November 21st, 2002, 03:10 AM
My firewall had picked up 7-8 attacks from 1 single computer which was also from the same ISP i have. It was infact from the same subnet.
I did a trace on it and found out that it was had systems from different countries - China,Taiwan,Turkey,USA in between.
Now my question is : if its OK then why otherwise what happened to the other system?
November 21st, 2002, 05:01 AM
I am very interested in looking at the logs that you have of this activity, and, I would also like to see the info which leads you to believe that this computer was in so many different countries. Sure there are possible explanations, but, it seems a bit odd that you can know that a particular computer moved around so much.
Please, Let us see the logs, and please don't obscure the IP addresses or any other info about the computer that you say is attacking you.
Not that I am a skeptic, or don't believe what you are saying, but, I would like the opportunity to look into it, and give some feedback.
November 21st, 2002, 05:31 AM
Well first off most routers and firewalls can pick off spoofed addys real fast, so I'd say the routers of your ISP are not configed right, or your firewall. What log from what firewall are you talking about, I'd like to see those logs myself be more specific within your comfort zone, or did someone trace you off the hops?
I believe that one of the characteristics of the human race - possibly the one that is primarily responsible for its course of evolution - is that it has grown by creatively responding to failure.- Glen Seaborg
November 21st, 2002, 07:56 AM
it could be possible that some one is tunneling trough some one elses computer or using a trojan and launching attacks froma diffrent computer. that would explain why the attacks are comming from a computer on your subnet. but palemon is right we need more info before we can be sure about what is going on. like what firewall your using and the logs from it
November 22nd, 2002, 10:36 AM
I dont have the firewall logs since i deleted them but I use ZA and I used Sam Spade to perform the 'traceroute' as well as 'whois' for each hop. In the subsequent 'whois' of the hops i found the computers of different countries. Also the number of hops were around 20 which made it a bit strange as usually they are around 2-5 for the same IP range.

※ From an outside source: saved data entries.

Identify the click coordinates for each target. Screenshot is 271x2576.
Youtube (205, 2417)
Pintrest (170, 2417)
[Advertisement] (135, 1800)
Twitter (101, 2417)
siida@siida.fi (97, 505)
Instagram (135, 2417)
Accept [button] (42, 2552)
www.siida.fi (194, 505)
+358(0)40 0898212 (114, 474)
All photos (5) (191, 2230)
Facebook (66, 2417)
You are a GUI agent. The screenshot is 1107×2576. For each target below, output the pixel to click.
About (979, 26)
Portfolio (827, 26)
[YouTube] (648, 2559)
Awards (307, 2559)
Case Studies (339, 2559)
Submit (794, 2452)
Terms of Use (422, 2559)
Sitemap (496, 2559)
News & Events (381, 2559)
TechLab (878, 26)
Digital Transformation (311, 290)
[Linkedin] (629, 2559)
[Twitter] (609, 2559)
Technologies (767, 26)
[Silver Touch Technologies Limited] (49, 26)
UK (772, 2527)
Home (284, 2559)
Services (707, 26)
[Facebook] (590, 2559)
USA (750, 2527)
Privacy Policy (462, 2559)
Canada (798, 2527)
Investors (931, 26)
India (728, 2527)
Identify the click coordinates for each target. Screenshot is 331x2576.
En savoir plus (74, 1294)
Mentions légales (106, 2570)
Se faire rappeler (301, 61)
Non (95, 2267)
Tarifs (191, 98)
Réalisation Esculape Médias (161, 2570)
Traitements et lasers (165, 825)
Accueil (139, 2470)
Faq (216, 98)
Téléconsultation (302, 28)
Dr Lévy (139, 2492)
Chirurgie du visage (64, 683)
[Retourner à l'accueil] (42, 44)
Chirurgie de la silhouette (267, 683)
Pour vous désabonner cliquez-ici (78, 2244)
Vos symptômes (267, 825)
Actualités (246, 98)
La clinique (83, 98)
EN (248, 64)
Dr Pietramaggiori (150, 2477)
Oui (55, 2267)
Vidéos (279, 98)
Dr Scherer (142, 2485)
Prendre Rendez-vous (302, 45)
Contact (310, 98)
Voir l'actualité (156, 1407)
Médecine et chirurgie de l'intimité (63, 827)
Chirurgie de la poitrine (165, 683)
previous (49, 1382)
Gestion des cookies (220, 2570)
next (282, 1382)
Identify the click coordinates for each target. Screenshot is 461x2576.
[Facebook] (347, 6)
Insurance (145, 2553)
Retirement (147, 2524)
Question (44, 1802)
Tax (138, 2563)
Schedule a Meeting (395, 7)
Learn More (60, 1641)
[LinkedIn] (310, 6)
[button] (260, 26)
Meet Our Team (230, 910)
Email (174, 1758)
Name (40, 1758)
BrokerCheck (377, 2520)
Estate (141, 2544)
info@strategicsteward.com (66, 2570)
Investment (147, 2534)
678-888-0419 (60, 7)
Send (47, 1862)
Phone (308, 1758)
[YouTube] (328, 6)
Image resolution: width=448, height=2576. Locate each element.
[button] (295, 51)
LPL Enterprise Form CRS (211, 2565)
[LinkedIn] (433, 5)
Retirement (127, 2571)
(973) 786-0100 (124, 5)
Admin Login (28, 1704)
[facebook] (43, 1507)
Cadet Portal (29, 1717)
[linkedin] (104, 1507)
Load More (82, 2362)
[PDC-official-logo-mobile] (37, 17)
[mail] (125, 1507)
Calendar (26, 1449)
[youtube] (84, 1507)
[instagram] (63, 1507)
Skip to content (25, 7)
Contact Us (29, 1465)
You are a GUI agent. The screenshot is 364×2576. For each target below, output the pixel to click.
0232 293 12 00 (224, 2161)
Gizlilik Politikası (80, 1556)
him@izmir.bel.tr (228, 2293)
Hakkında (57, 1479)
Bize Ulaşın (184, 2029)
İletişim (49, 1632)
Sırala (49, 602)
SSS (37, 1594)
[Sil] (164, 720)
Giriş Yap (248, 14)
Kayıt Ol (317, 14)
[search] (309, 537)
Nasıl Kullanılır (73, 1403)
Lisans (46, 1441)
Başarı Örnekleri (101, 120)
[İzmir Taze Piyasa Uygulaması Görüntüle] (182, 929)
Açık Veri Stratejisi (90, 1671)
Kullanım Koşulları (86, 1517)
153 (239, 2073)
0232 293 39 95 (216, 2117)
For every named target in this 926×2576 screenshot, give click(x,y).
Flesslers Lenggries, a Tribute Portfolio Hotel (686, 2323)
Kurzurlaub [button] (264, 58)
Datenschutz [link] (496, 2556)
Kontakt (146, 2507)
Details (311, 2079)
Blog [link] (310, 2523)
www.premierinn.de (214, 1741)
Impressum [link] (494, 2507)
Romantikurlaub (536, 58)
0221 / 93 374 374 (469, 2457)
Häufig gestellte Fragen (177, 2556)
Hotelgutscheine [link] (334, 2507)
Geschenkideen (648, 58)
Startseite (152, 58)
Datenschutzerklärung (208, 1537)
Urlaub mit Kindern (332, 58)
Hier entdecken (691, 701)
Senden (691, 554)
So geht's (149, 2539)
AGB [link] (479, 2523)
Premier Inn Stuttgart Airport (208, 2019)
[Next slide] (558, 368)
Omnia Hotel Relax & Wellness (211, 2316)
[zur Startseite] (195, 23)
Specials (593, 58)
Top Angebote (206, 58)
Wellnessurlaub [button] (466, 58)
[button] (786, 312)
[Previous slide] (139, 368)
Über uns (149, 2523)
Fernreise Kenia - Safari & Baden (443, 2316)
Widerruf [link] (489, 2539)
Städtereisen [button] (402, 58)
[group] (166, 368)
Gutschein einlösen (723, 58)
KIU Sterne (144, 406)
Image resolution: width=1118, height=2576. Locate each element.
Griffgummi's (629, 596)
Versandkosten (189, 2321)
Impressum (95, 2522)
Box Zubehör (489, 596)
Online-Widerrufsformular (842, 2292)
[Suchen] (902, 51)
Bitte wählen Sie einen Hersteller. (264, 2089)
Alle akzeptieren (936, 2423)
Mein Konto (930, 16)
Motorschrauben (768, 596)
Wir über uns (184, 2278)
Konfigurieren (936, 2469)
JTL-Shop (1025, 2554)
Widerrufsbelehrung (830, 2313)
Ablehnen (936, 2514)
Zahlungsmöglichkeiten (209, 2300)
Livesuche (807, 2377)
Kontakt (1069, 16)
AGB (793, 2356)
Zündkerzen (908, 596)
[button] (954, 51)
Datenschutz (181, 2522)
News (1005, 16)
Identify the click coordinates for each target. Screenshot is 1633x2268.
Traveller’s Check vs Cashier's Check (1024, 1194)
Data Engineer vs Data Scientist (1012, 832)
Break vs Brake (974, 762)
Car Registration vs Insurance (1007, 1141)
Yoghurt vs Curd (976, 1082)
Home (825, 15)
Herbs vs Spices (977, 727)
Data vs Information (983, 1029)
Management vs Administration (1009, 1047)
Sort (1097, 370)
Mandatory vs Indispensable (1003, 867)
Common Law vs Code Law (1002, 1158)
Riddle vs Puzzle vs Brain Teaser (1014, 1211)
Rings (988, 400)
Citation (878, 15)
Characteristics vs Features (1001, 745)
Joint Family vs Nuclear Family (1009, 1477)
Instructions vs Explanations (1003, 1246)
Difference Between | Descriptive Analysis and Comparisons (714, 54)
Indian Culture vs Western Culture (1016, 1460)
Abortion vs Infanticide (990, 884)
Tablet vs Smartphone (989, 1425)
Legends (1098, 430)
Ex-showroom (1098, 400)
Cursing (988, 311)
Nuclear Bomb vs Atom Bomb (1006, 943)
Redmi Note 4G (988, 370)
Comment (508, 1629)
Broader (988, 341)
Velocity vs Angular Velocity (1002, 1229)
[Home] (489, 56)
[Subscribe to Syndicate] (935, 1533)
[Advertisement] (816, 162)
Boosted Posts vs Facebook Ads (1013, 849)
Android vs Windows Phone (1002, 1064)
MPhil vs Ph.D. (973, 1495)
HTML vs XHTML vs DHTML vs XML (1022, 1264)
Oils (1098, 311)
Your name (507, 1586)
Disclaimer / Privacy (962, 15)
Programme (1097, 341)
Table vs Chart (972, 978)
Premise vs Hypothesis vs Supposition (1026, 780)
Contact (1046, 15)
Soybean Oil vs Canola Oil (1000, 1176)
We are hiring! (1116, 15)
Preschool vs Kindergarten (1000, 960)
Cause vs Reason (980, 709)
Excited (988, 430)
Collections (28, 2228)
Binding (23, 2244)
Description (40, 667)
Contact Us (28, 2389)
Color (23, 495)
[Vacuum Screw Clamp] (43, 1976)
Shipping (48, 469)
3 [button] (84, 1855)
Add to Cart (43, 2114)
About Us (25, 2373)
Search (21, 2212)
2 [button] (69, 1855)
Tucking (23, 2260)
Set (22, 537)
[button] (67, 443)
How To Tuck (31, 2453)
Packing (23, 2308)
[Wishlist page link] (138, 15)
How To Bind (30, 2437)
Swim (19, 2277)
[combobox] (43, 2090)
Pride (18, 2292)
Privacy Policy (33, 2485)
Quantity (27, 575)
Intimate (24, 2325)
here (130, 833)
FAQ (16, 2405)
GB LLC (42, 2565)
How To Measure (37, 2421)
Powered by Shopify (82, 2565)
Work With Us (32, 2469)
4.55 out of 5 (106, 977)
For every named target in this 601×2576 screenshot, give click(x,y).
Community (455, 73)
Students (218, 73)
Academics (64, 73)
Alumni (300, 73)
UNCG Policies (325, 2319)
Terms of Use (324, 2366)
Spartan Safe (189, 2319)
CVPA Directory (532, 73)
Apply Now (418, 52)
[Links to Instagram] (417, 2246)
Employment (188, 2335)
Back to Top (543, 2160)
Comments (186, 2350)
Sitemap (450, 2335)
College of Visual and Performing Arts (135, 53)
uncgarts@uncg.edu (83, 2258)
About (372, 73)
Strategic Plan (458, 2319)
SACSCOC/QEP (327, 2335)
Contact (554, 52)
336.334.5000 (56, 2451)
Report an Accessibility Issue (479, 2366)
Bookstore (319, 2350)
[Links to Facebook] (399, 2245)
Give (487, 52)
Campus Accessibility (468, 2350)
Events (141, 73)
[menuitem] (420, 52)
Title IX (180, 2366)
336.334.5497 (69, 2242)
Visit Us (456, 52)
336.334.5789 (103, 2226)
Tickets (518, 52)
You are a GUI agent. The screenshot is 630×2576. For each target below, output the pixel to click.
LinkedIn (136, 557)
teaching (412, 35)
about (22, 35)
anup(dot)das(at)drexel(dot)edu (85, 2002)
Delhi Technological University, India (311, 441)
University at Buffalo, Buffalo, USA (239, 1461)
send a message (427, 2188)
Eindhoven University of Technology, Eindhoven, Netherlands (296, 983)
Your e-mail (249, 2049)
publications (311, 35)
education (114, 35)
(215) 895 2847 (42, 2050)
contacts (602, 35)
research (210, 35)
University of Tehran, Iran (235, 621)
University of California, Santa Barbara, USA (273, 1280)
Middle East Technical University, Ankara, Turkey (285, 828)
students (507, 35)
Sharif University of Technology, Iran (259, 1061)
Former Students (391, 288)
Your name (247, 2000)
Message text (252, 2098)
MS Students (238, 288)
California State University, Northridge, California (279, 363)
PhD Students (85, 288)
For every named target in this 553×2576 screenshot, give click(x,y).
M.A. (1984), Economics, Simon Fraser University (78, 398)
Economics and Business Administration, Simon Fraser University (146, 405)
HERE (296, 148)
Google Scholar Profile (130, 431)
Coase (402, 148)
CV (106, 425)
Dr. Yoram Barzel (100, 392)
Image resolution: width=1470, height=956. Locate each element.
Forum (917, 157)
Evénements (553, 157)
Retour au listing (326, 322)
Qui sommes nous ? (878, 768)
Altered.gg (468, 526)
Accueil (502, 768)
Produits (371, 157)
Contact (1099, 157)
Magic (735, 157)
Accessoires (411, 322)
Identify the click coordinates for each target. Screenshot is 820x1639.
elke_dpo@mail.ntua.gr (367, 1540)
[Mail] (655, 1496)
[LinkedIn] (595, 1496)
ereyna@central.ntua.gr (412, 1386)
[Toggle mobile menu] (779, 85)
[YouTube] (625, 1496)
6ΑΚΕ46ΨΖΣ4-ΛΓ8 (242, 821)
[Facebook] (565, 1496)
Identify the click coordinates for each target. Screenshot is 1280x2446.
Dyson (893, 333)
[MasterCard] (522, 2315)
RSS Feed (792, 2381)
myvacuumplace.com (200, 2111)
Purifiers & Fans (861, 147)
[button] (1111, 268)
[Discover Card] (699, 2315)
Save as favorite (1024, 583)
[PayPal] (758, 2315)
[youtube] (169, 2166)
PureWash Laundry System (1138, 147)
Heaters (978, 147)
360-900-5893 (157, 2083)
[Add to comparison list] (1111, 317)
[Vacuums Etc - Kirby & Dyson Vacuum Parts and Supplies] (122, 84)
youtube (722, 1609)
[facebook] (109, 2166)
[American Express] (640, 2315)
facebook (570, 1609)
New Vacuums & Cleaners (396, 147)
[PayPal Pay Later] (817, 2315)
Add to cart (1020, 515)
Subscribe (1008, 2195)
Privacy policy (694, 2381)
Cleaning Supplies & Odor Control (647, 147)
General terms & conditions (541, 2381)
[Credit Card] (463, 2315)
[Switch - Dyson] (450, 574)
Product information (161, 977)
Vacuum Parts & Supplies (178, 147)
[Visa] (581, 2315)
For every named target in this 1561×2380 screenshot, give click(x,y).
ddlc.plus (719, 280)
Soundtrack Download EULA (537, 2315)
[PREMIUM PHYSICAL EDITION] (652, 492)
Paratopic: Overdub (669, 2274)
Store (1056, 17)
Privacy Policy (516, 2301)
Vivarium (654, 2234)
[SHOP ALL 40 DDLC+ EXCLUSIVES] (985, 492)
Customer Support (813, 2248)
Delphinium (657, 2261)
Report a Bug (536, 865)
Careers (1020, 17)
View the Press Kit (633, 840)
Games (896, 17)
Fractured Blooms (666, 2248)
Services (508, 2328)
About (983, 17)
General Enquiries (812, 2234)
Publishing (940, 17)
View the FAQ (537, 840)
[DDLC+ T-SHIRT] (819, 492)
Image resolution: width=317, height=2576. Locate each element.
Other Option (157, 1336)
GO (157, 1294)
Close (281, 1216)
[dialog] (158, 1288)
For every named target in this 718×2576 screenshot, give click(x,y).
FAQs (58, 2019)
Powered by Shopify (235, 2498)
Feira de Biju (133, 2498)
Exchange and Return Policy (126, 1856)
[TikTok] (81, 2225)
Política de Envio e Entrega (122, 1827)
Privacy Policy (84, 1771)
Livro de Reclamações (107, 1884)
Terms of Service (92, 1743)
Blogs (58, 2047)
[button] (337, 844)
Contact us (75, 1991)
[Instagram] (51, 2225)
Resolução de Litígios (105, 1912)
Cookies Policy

right now I was scanned for netbios (5 times) by an IP from my subnet and the number of hops is 2
November 22nd, 2002, 11:24 AM
"I dont have the firewall logs since i deleted them but I use ZA and I used Sam Spade to perform the 'traceroute' as well as 'whois' for each hop. In the subsequent 'whois' of the hops i found the computers of different countries. Also the number of hops were around 20 which made it a bit strange as usually they are around 2-5 for the same IP range."
The internet is just one huge network made up of many networks. When someone sends a packet to you it travels through many nodes before it reaches you. So if someone wanted to attack your computer from south africa obviously the packets would have to travel through networks in many countries to get to your pc in India. Indeed TCP/IP has a "hands on" approach to routing. If someone was attacking you different packets could actually take different routes to your pc depending on servers down/bottlenecks etc.
November 22nd, 2002, 01:40 PM
If you tracert'ed the target and then whois'ed all the hops in between you will see lots of different countries listed if the taget is abroad. You will also find some different countries listed if the tracert stays within the US. There is an English company that owns a large part of the fibre? backbone in the US so if you were to whois a router on that backbone you will see it listed as being owned by a British company.
If, as you claim, the attacker was on the same subnet then a tracert would have given you very little and the routers would not have routed the packets outside the subnet. With that in mind I really question whether that IP is anywhere close to your subnet - assuming of course that you are referring to a C Class network, (XXX.XXX.XXX.0/24). It would be quite possible for a B Class, (XXX.XXX.0.0/16) to be in another country and an A Class, (XXX.0.0.0/8) would almost certainly hop international boundaries. But then they wouldn't really be considered as being on _your_ subnet.
Do the first three octals of the IP address attacking you match the first three octals of your IP?
Don\'t SYN us.... We\'ll SYN you.....
\"A nation that draws too broad a difference between its scholars and its warriors will have its thinking done by cowards, and its fighting done by fools.\" - Thucydides
November 22nd, 2002, 05:37 PM
Well yes they were same, unfortunately i cant provide the logs of either the firewall or the trace since they got deleted but i remember that there was attempt to access thru netbios,http port,telnet,ftp and pings.